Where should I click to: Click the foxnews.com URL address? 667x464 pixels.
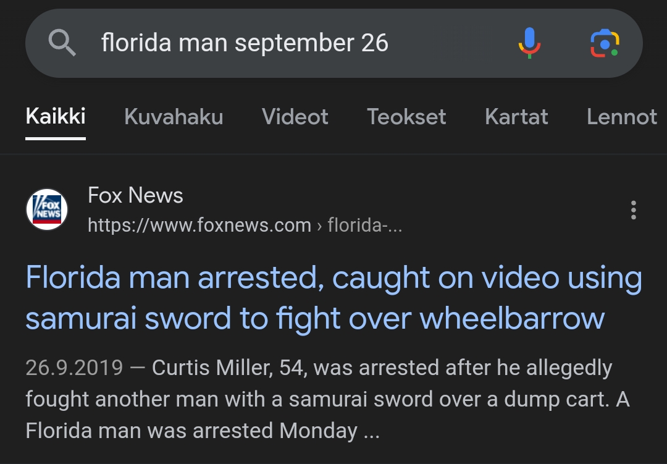coord(199,226)
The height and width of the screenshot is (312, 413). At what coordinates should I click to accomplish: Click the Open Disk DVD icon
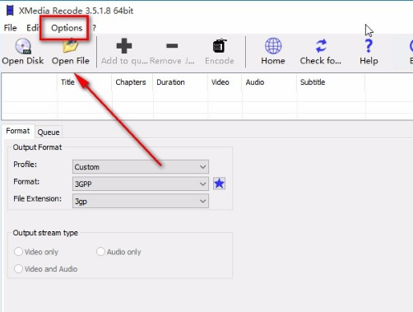23,46
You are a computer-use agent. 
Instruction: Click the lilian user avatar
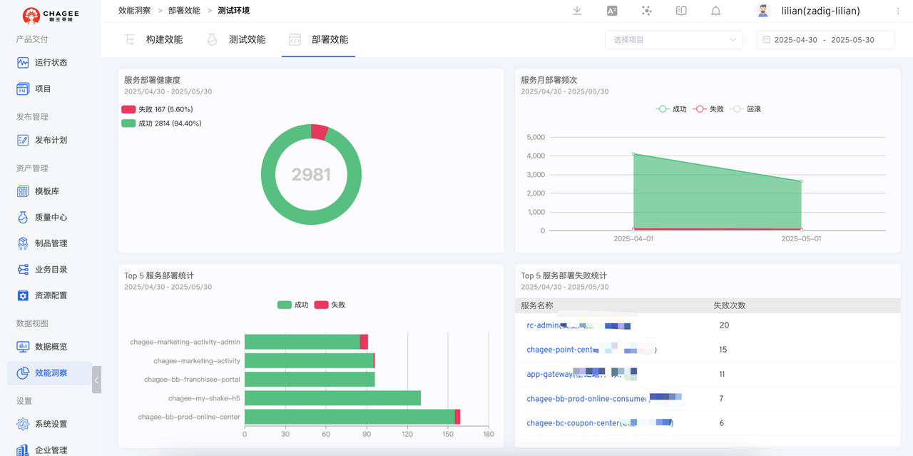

* What needs to be done *
Repeat the data exactly, dropping every picture it holds.

* Response area *
Where should I click to: Click the foxnews.com URL address? 667x464 pixels.
coord(199,226)
The height and width of the screenshot is (312, 413). At what coordinates should I click to accomplish: Click the Open Disk DVD icon
23,46
You are a computer-use agent. 
Instruction: Click the lilian user avatar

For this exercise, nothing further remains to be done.